Oral Presentation Sydney Spinal Symposium 2018

Degenerative Scoliosis – Natural History (#8)

Jose Vargas 1
  1. Spine Service, Kogarah, NSW, Australia

Coronal deformities of the spine larger than 10 degrees are called scoliosis.  When diagnosed in adults and associated with degenerative changes, the deformity is called Adult Degenerative Scoliosis (ADS).  ADS negatively affects quality of life in the elderly population that suffer from it, as has been measured by public health outcome tools such as Disability Adjusted Life Years (DALYs) and Quality Adjusted Life Years (QALYs).  Although common to find degenerative changes in the spine of the elder, degenerative changes are not strictly related to age and can be seen in the relatively young.

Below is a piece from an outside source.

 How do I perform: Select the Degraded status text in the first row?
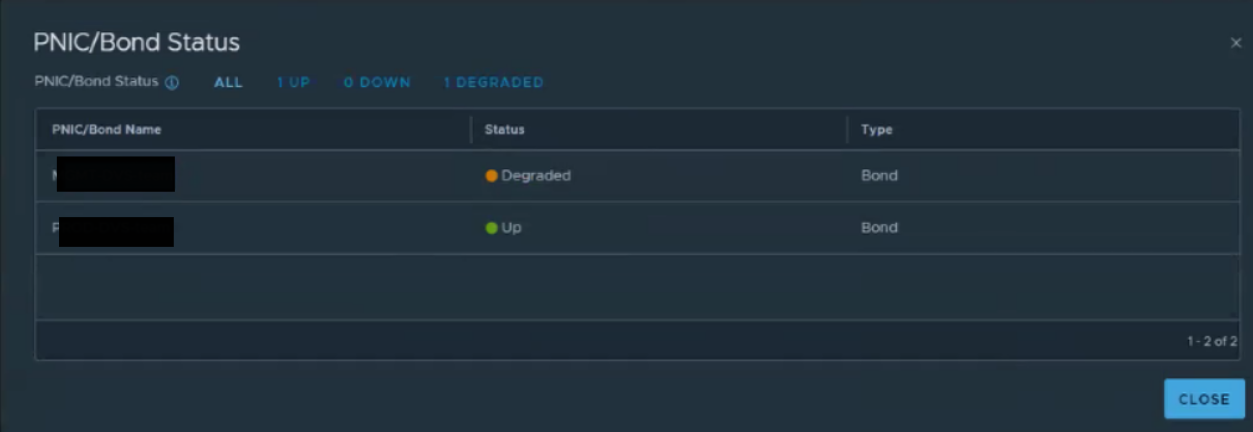[536, 176]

The initial change of the degenerative spine is the injury and degeneration of the intervertebral disc.  Several molecular and cellular processes at the disc are caused by repetitive stress, mechanical overload, cell senescence and apoptosis and genetic predisposition leading to dehydration, derangement of the annulus fibrosus and its collagen fibres, increased catabolism of the extracellular matrix due pro-inflammatory cytokines and impaired nutrition. These events are the beginning of disc degeneration.

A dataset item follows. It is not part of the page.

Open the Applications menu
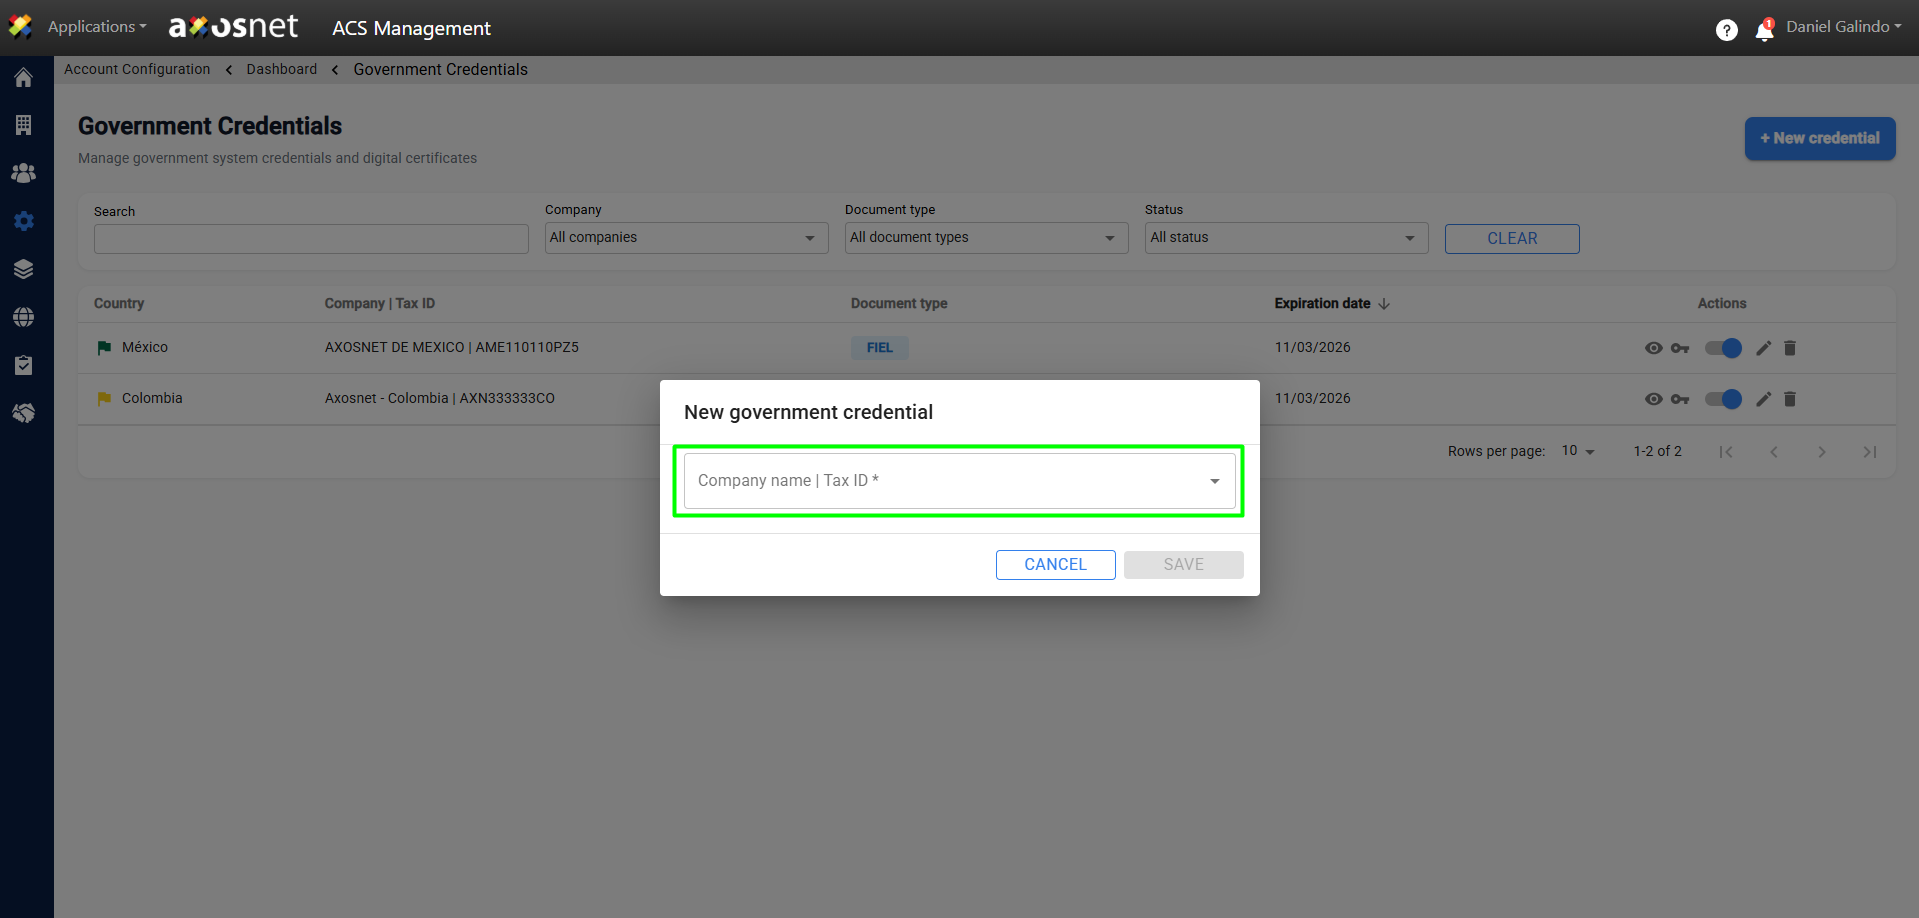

ADS is the culmination of complex underlying aging and/or degenerative changes that lead to numerous alteration to the spinal structure. These include tears in the annulus fibrosus that may cause disc herniations. Subsequent osteophyte formation, arthritis of the facet joints, redundant, hypertrophic and incompetent ligaments of the posterior elements of the spine then lead to vertebral rotatory subluxation, olisthesis and associated weakness of the pelvic, abdominal and back muscles, among others. Hence the word scoliosis in ADS under-represents the complex structural end-changes.

ADS is usually diagnosed in the 6th decade of life. Spinal stenosis symptoms, radicular pain, decreased height, altered posture, low back pain and neurological claudication are common findings of ADS.

Radiographic evaluation of ADS includes standing AP and lateral x-rays of the complete spine, bending and/or traction films, CT, MRI, sagital balance assessment and spino-pelvic parameters measurement. The commonest curve seen is a lumbar single curve, followed by double curves (thoracic and lumbar).

Curve progression of ADS is directly related to the magnitude of the curve (scoliosis with Cobb measurements bigger than 30 degrees tend to progress more swiftly than those smaller than 30 degrees), superior L4 endplate angulation, lateral olisthesis of more than 6 mm, axial rotation of the apical vertebrae (Moe and Nash grade II or more) and an intercrest line that crosses L5.  Age, sex, sacral slope, pelvic incidence do not affect the appearance or the progression of ADS.